*Exercise inputs*.
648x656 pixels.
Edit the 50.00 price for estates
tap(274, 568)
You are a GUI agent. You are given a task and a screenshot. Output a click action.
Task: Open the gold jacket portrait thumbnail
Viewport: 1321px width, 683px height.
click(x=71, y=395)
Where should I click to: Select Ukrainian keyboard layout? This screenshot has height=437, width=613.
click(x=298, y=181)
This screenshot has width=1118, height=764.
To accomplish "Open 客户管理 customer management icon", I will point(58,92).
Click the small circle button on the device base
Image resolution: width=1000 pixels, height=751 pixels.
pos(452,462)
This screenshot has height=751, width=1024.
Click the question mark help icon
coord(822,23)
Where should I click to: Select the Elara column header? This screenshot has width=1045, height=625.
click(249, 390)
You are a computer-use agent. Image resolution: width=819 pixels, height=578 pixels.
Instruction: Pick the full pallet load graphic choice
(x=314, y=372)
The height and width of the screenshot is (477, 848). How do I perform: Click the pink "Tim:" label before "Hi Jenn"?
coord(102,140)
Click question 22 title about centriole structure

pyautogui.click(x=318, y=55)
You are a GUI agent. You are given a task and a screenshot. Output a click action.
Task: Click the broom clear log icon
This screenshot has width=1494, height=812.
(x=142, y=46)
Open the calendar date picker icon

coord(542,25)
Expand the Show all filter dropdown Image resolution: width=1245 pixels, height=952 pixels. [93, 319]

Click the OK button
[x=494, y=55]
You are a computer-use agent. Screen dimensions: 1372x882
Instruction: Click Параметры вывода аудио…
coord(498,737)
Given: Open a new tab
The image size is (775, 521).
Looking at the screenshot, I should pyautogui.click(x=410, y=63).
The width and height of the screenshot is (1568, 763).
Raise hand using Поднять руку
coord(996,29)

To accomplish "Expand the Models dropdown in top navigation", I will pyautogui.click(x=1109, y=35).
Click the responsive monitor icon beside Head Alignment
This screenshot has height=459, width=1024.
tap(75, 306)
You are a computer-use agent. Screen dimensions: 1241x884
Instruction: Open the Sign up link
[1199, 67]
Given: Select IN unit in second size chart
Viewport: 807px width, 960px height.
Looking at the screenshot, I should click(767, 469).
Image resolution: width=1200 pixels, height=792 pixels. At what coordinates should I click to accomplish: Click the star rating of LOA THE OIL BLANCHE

*Work task*. Retype the lines from the one containing "Instruction: Click Параметры вывода аудио…" to the last line above. Change nothing and include no others.

*Finished task*.
Instruction: Click Параметры вывода аудио…
coord(498,737)
Given: Open a new tab
The image size is (775, 521).
Looking at the screenshot, I should pyautogui.click(x=410, y=63).
The width and height of the screenshot is (1568, 763).
Raise hand using Поднять руку
coord(996,29)

To accomplish "Expand the Models dropdown in top navigation", I will pyautogui.click(x=1109, y=35).
Click the responsive monitor icon beside Head Alignment
This screenshot has height=459, width=1024.
tap(75, 306)
You are a computer-use agent. Screen dimensions: 1241x884
Instruction: Open the Sign up link
[1199, 67]
Given: Select IN unit in second size chart
Viewport: 807px width, 960px height.
Looking at the screenshot, I should click(767, 469).
Image resolution: width=1200 pixels, height=792 pixels. At what coordinates should I click to accomplish: Click the star rating of LOA THE OIL BLANCHE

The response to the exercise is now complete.